--- WHAT IS EXPECTED ---
Check every line of the data for the string "will" and copy the ones that have it.

◇ ◇ ◇ ◇ ◇ ◇ ◇

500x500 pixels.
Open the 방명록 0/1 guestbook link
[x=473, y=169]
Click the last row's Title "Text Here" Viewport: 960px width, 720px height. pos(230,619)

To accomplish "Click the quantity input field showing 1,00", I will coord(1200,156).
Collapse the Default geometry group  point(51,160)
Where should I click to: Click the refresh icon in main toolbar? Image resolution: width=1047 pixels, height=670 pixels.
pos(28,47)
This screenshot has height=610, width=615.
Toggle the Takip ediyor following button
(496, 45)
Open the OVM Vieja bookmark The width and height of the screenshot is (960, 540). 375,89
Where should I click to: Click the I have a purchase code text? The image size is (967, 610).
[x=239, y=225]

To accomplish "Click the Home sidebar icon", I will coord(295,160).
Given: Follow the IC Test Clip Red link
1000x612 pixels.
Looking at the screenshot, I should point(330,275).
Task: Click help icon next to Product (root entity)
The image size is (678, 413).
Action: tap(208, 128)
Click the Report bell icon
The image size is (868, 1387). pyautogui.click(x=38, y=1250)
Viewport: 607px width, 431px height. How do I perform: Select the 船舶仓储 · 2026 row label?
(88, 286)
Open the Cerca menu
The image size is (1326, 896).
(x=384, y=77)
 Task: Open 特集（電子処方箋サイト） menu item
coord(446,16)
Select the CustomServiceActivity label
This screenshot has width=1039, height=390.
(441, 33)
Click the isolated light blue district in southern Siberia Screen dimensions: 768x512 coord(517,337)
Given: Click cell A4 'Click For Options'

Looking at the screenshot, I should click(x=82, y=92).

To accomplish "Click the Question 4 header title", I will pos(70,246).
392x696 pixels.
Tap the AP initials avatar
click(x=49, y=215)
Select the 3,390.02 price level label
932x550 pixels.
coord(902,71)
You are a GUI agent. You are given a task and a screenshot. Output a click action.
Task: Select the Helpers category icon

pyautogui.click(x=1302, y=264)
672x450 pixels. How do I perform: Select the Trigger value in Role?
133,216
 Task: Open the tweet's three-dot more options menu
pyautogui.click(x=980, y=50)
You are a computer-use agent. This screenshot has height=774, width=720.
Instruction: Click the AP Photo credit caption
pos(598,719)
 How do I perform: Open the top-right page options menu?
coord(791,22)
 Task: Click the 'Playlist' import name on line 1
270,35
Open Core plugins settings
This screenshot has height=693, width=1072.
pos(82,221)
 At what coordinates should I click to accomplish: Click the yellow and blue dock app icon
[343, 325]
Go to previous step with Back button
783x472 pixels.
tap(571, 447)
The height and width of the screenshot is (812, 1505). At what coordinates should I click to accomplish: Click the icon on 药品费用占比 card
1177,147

◇ ◇ ◇ ◇ ◇ ◇ ◇

--- COMPLETED TASK ---
To accomplish "Click the quantity input field showing 1,00", I will coord(1200,156).
To accomplish "Click the Home sidebar icon", I will coord(295,160).
To accomplish "Click the Question 4 header title", I will pos(70,246).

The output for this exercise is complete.